◆ **TASK DESCRIPTION**: Retype, word for word, every line from the one holding "You are a computer-use agent." through the one holding "Instruction: Close the 分店自定义价格 tab" in the entries below, both included, and only those lines.

.....

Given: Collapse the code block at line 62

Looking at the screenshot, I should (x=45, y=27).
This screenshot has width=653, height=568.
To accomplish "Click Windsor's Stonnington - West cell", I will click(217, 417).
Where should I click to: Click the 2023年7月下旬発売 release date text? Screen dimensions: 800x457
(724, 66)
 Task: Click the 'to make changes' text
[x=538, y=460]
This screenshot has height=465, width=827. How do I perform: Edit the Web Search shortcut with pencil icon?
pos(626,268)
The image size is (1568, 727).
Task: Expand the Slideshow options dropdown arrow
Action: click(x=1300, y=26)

.....

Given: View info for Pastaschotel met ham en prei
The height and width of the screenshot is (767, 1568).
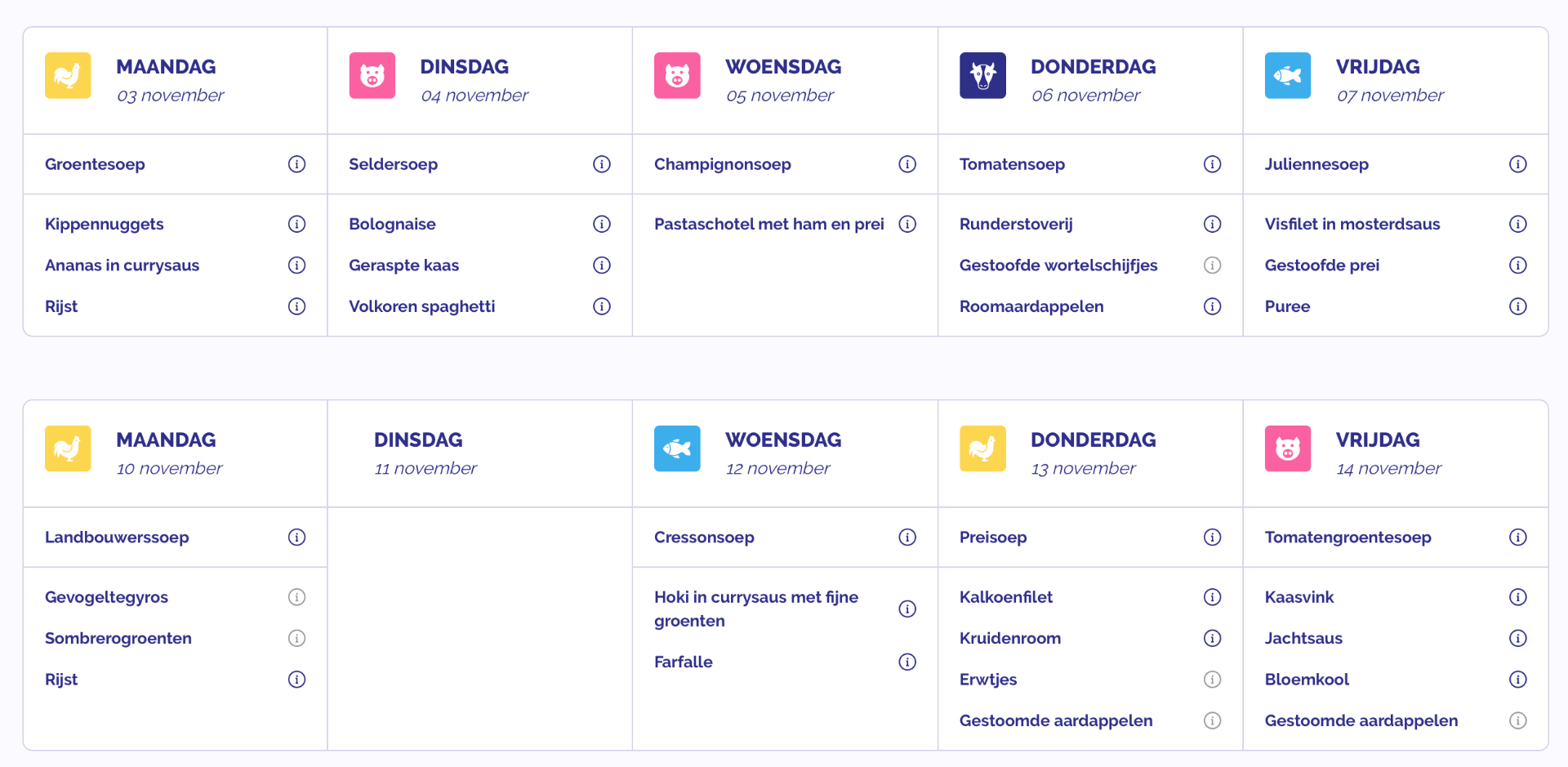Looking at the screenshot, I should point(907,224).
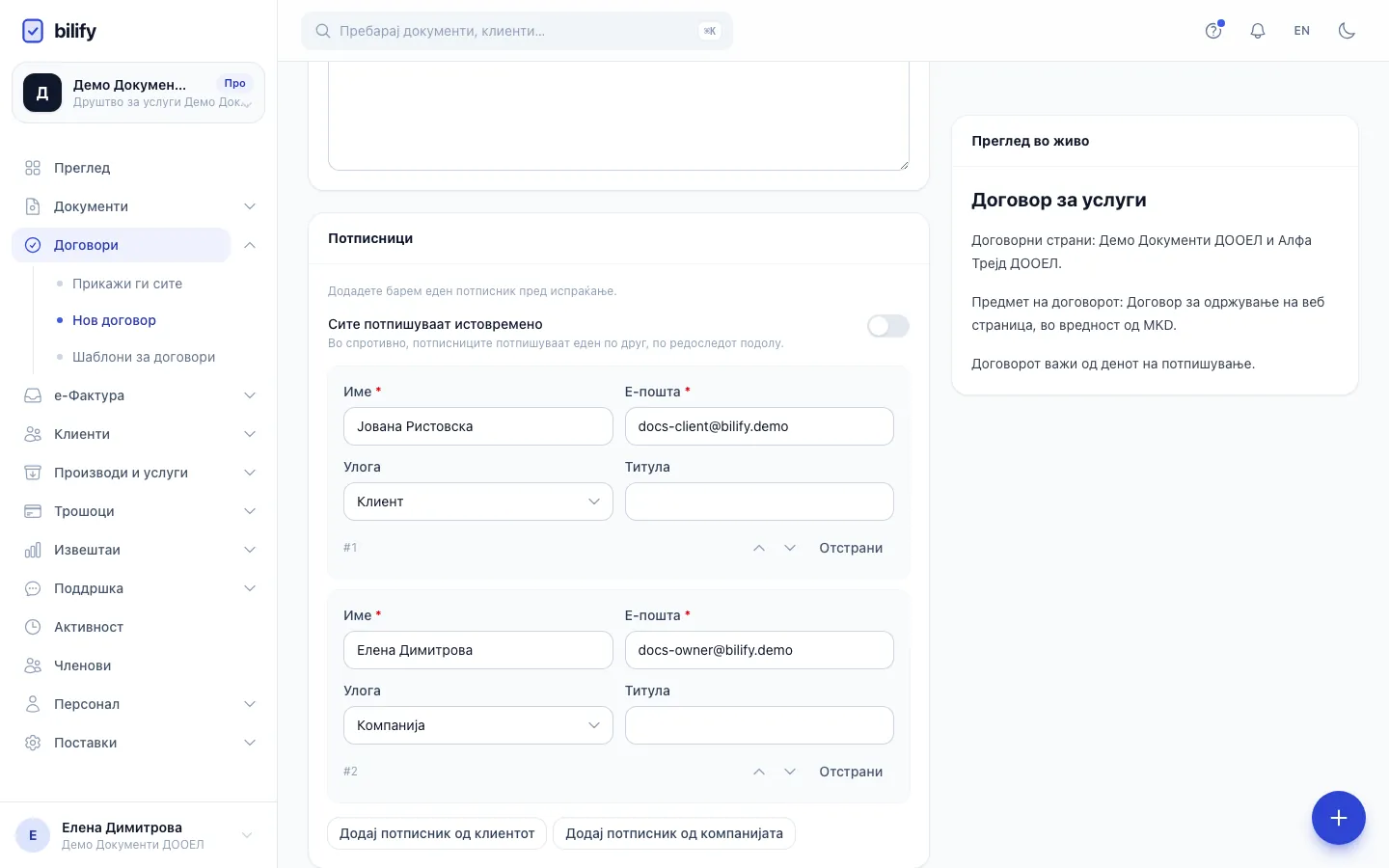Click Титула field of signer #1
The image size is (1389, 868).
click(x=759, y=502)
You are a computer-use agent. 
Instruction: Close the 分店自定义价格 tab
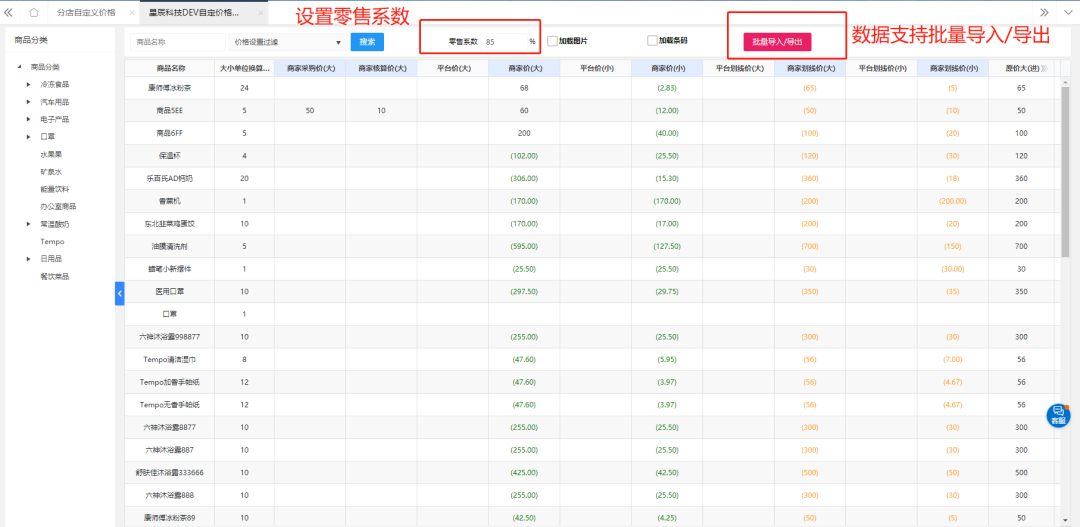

.....

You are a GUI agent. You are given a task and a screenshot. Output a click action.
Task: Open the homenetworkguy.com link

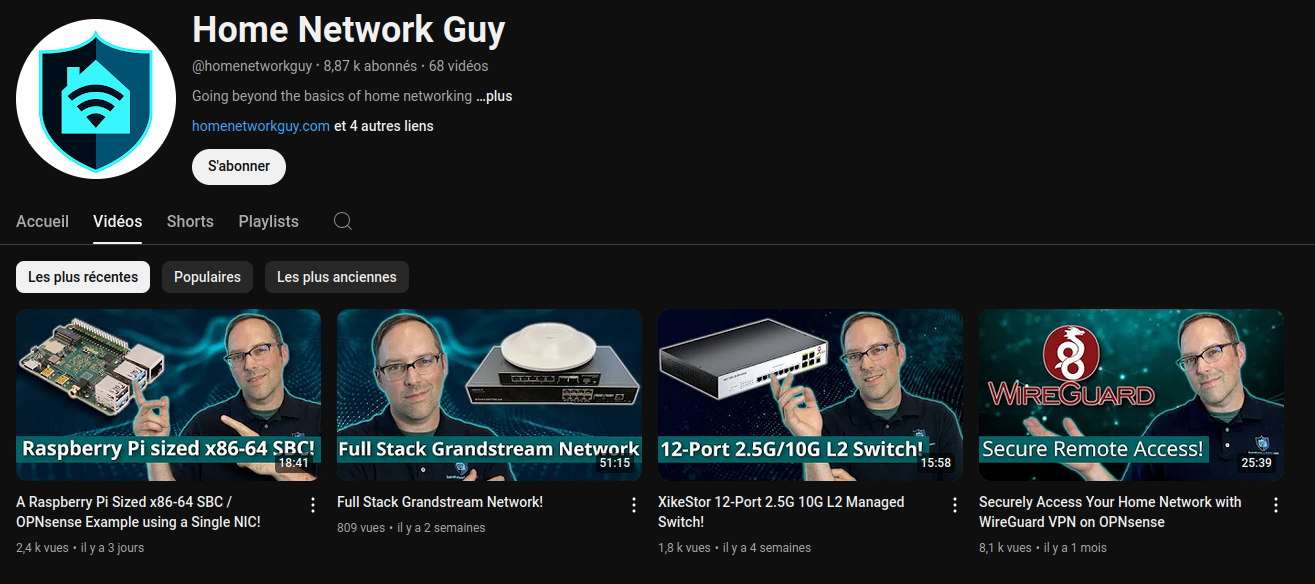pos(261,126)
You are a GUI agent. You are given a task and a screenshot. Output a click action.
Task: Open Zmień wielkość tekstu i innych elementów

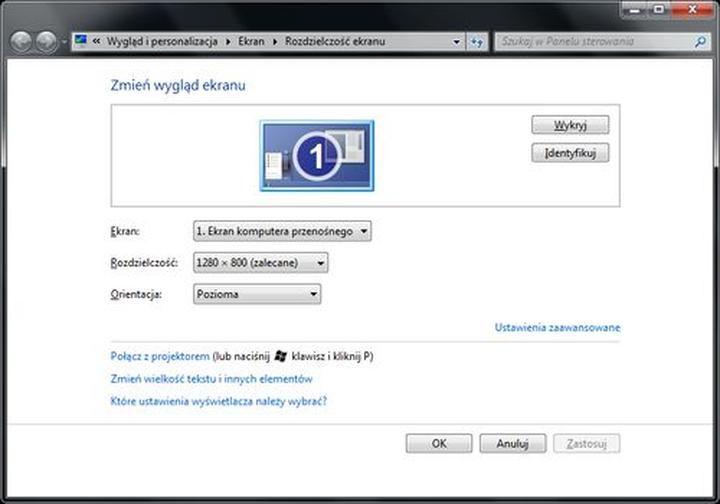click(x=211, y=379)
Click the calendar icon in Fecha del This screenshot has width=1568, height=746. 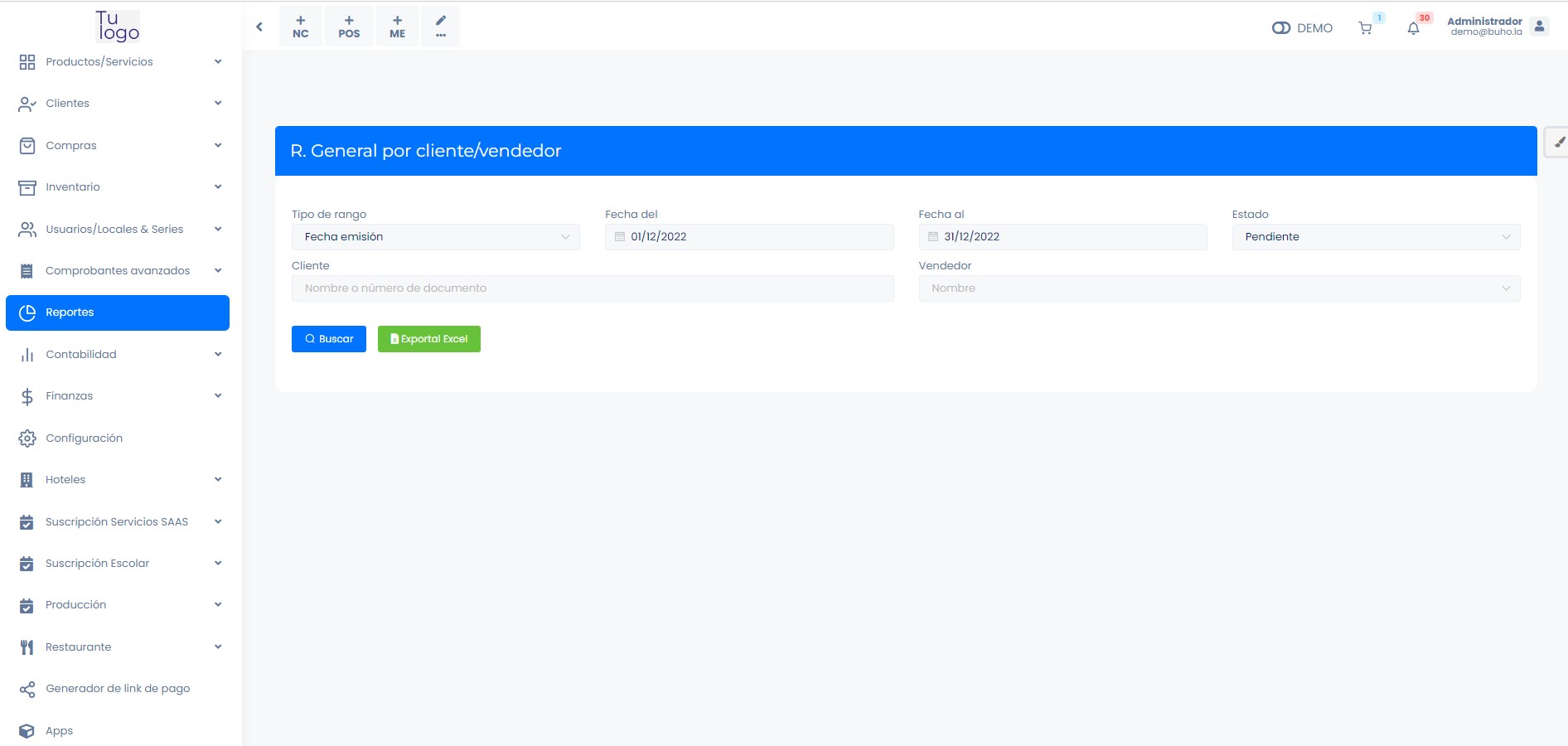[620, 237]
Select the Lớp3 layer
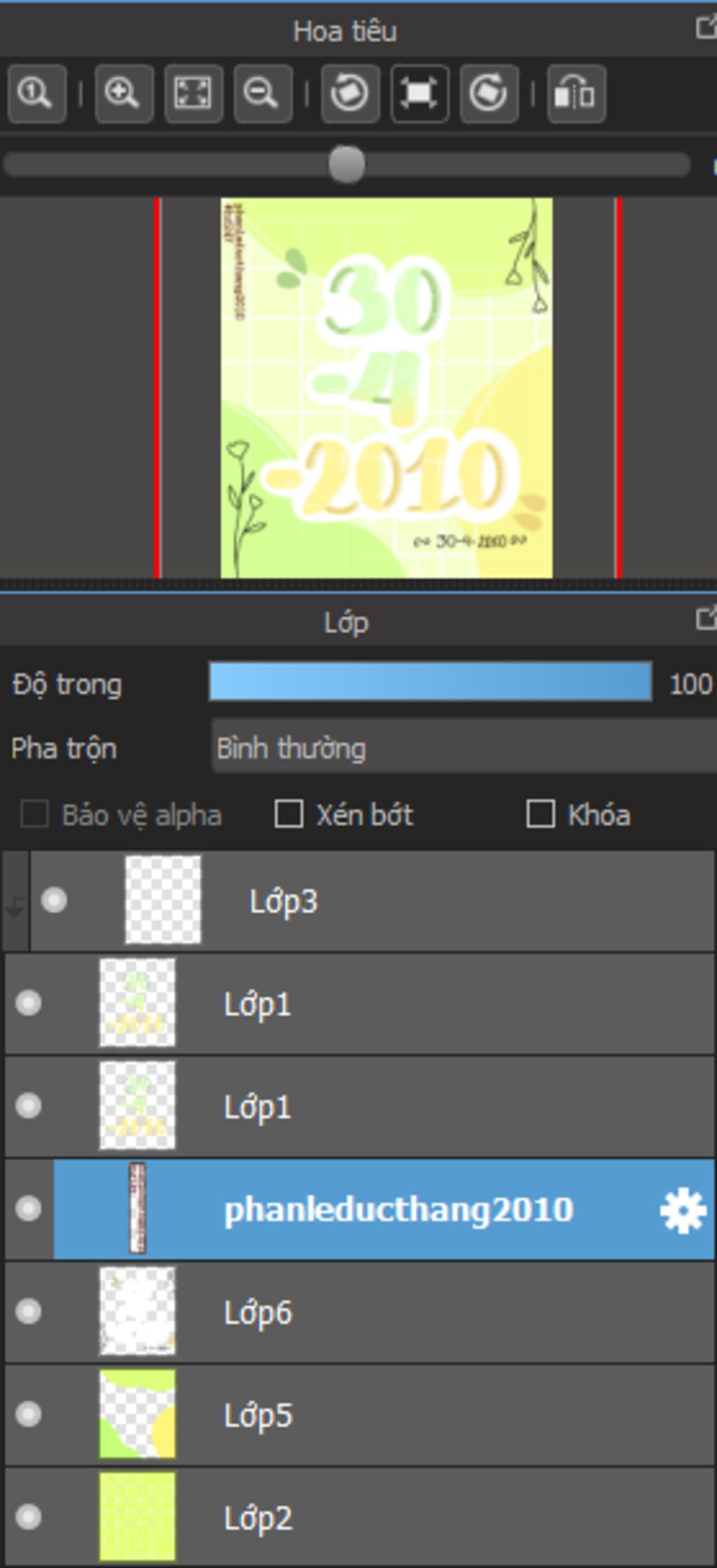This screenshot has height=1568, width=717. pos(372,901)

.....

◆ **OUTPUT**:
You are a computer-use agent. 
Instruction: Close the 分店自定义价格 tab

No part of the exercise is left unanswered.